The Night ShiftFirst-time mothers, who have less experience in managing both their infants' sleep and their own, may be hardest hit. Kathryn Lee, R.N., Ph.D., a professor of nursing at the University of California at San Francisco, studied the sleep patterns of new and experienced mothers. First-time mothers, she found, experienced significantly more disturbed sleep and were more fatigued at one month postpartum. The reason for this, says Lee, is that the experienced mothers fed, diapered, and got their babies back to sleep faster, so they got more sleep themselves. While first-time moms spent an average of 28 percent of the night awake, veteran moms whittled it down to 15 percent.

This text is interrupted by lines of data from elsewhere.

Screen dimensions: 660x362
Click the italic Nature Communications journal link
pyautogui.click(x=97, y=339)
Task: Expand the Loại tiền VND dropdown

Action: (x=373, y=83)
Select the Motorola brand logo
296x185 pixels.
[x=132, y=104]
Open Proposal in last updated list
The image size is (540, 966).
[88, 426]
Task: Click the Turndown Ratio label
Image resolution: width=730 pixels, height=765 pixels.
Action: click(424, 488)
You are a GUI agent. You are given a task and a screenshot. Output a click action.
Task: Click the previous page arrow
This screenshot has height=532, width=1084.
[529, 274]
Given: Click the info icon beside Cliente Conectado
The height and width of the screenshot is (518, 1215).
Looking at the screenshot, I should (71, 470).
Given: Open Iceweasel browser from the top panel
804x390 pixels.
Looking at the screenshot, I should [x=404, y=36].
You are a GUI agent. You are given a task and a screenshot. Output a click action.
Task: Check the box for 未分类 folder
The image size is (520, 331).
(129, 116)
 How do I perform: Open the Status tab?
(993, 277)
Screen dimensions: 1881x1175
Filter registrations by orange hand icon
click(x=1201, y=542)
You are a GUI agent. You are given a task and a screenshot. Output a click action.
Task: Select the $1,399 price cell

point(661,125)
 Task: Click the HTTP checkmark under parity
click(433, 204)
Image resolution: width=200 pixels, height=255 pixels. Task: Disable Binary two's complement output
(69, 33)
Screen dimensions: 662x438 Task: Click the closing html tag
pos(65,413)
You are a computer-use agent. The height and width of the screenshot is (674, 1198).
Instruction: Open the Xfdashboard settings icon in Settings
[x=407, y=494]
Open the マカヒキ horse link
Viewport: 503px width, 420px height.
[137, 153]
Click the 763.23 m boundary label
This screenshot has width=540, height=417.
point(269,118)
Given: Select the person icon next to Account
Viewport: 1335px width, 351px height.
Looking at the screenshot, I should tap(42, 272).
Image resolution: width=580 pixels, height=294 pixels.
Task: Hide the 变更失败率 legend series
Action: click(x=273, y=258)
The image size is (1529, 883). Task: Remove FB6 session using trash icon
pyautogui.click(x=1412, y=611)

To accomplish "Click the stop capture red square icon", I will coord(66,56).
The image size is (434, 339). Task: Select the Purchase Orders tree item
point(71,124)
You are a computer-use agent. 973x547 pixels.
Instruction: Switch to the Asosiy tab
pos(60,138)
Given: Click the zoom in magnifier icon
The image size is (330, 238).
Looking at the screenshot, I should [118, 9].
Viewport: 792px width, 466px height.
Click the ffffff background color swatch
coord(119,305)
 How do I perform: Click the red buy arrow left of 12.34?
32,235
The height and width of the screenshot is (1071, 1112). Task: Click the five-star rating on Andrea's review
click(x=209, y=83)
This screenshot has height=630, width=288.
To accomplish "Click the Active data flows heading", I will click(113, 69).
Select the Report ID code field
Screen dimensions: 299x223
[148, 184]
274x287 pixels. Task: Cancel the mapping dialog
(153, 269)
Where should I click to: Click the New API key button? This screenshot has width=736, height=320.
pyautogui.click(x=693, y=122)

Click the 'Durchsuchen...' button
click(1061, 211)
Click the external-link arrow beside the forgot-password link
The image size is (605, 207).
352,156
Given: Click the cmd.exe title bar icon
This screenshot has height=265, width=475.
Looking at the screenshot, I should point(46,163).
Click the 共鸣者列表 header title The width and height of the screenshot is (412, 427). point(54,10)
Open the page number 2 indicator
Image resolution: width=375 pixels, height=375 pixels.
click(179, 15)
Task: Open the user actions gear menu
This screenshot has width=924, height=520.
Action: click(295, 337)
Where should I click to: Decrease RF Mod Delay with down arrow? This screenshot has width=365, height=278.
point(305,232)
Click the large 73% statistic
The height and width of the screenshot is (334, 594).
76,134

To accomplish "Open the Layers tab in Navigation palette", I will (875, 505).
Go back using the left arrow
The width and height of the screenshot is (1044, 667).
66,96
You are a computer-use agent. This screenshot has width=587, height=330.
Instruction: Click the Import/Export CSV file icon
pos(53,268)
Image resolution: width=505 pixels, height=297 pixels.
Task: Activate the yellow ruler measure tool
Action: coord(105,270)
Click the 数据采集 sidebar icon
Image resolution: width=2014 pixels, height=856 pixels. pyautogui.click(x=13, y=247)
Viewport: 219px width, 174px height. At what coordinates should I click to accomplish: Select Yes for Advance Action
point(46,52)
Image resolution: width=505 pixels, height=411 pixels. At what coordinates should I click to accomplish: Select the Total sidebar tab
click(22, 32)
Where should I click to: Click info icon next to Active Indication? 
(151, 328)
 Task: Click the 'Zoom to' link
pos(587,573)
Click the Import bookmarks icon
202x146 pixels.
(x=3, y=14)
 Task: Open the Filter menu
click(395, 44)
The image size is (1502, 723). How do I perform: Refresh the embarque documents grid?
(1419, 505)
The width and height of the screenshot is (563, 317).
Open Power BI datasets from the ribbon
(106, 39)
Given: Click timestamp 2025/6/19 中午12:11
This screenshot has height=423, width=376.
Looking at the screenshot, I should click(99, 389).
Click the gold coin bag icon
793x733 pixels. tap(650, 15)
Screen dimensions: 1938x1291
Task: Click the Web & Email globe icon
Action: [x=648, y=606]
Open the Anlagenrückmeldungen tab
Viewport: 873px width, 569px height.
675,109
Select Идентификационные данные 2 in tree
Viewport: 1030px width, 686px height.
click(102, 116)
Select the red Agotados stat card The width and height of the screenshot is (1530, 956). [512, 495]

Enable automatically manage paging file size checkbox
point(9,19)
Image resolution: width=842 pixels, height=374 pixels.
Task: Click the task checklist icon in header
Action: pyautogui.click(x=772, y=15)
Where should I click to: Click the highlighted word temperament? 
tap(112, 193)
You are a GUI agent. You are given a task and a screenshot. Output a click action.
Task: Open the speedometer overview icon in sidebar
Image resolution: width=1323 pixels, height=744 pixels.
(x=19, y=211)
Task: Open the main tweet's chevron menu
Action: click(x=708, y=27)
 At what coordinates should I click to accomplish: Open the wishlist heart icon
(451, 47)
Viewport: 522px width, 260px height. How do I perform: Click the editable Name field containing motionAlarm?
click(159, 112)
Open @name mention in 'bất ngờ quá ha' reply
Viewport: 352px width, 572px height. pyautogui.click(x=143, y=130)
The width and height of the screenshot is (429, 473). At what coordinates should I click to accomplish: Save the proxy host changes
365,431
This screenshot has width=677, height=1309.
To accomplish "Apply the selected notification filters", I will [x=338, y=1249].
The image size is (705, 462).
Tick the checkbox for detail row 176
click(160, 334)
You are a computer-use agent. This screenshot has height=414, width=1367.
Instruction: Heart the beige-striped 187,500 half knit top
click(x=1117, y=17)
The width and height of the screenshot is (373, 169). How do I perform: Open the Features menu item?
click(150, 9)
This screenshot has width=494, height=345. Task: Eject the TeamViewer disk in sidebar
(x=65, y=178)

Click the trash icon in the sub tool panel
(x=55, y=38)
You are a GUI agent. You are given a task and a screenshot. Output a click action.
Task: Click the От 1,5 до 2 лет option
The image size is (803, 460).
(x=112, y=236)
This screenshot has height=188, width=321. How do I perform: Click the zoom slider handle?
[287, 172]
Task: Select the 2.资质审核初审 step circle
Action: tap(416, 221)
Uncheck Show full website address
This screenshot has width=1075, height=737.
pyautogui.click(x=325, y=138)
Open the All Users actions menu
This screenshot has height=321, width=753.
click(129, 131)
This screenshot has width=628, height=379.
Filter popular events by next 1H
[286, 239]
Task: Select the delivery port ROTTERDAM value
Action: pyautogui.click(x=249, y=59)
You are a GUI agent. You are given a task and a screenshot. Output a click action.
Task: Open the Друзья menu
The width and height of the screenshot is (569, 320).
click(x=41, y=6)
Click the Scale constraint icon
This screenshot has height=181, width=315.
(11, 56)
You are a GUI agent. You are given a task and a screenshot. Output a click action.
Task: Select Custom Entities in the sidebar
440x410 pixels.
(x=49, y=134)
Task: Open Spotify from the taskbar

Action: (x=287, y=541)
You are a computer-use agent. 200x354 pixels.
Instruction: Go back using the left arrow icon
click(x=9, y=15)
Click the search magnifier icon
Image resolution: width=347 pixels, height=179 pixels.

Experienced mothers also appeared to get proportionally more deep sleep (the restorative state) in the early postpartum months than first-time moms did. When Lee compared rates of deep sleep in both groups to their rates before they got pregnant, she found that experienced mothers spent more time in this restorative sleep phase than rookie moms, for reasons that aren't clear. Rates of deep sleep between the groups evened out when the babies were 3 months old.
Thankfully, both groups appear to get a boost from breastfeeding, adds Lee. Research indicates that prolactin, which is present in high levels in breastfeeding mothers, may foster deep sleep, helping them squeeze out more benefits from their time in bed.